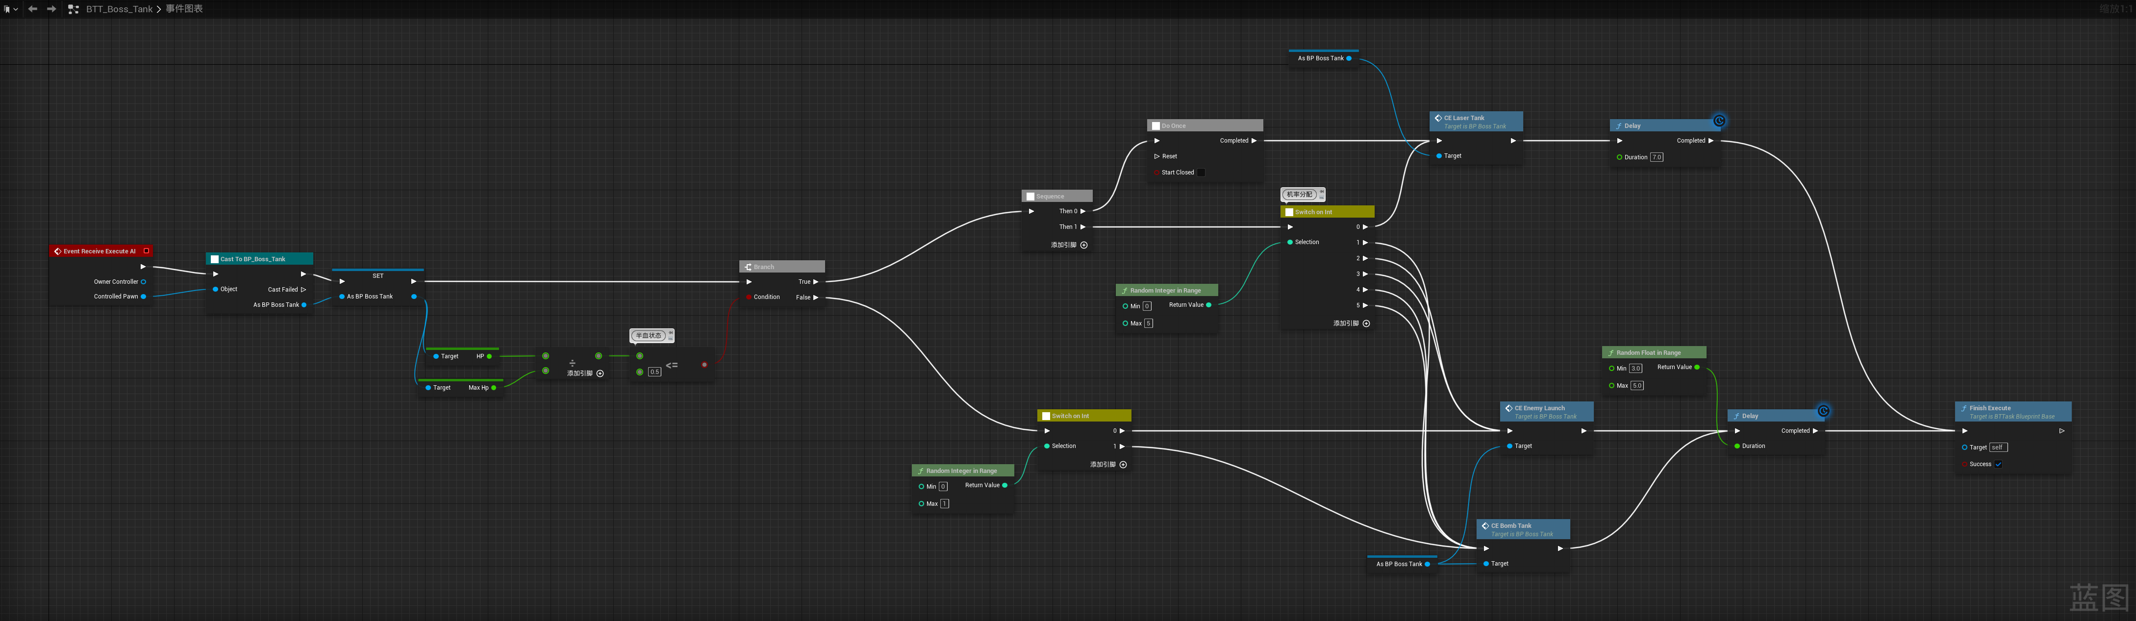
Task: Click the BTT_Boss_Tank breadcrumb
Action: (x=119, y=9)
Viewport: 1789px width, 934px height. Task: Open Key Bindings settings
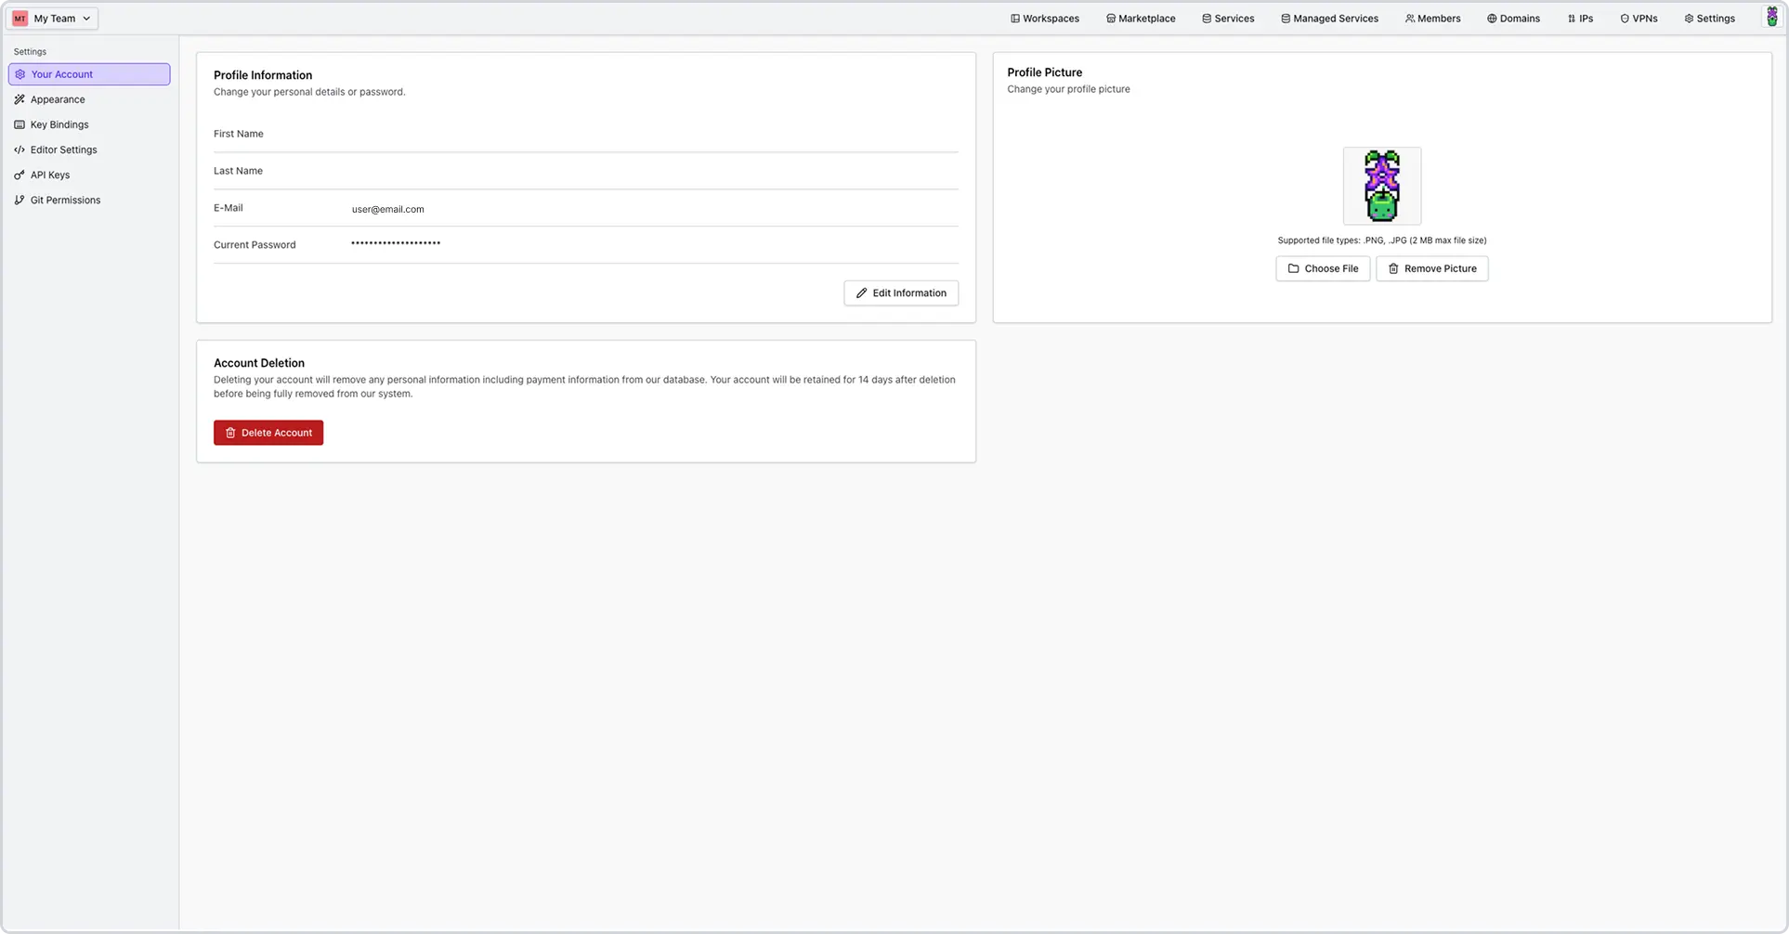59,123
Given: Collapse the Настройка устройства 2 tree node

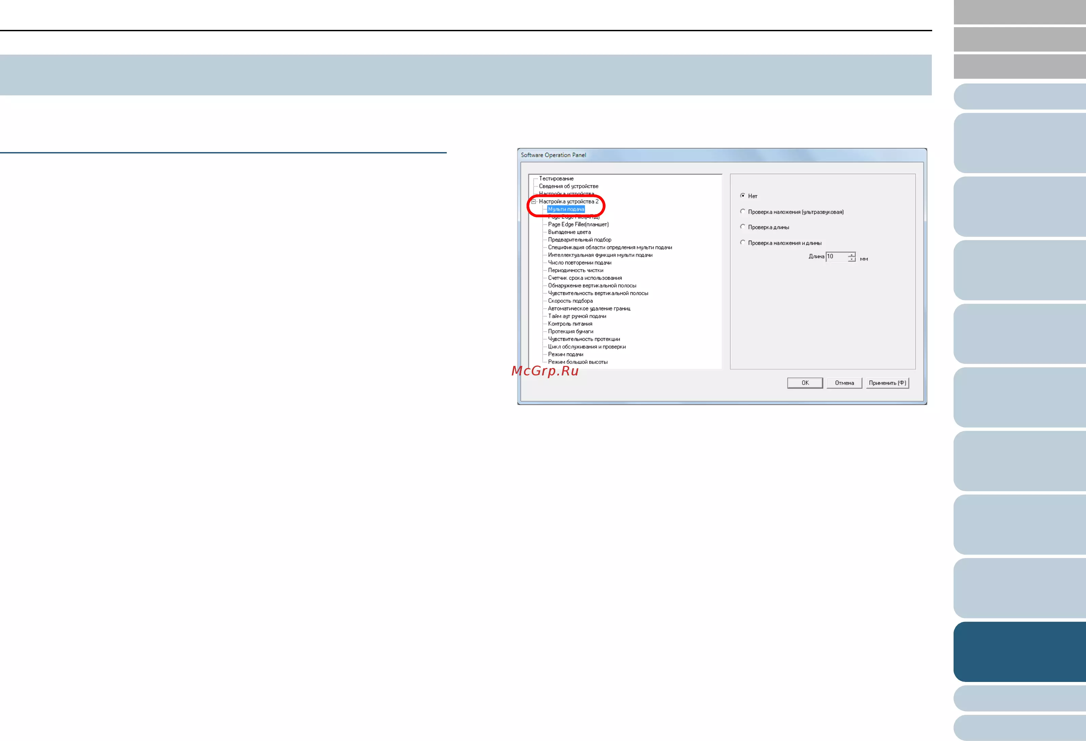Looking at the screenshot, I should 533,202.
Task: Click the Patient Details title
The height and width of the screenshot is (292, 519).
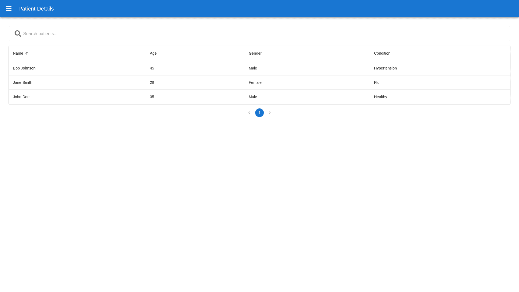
□ □ □ □ □ □ □
Beginning at the line that contains "Given: Collapse the" and ending at the last line of the data, return each line exactly; no picture belongs in the copy.

Given: Collapse the Настройка устройства 2 tree node

Looking at the screenshot, I should 533,202.
Task: Click the Patient Details title
The height and width of the screenshot is (292, 519).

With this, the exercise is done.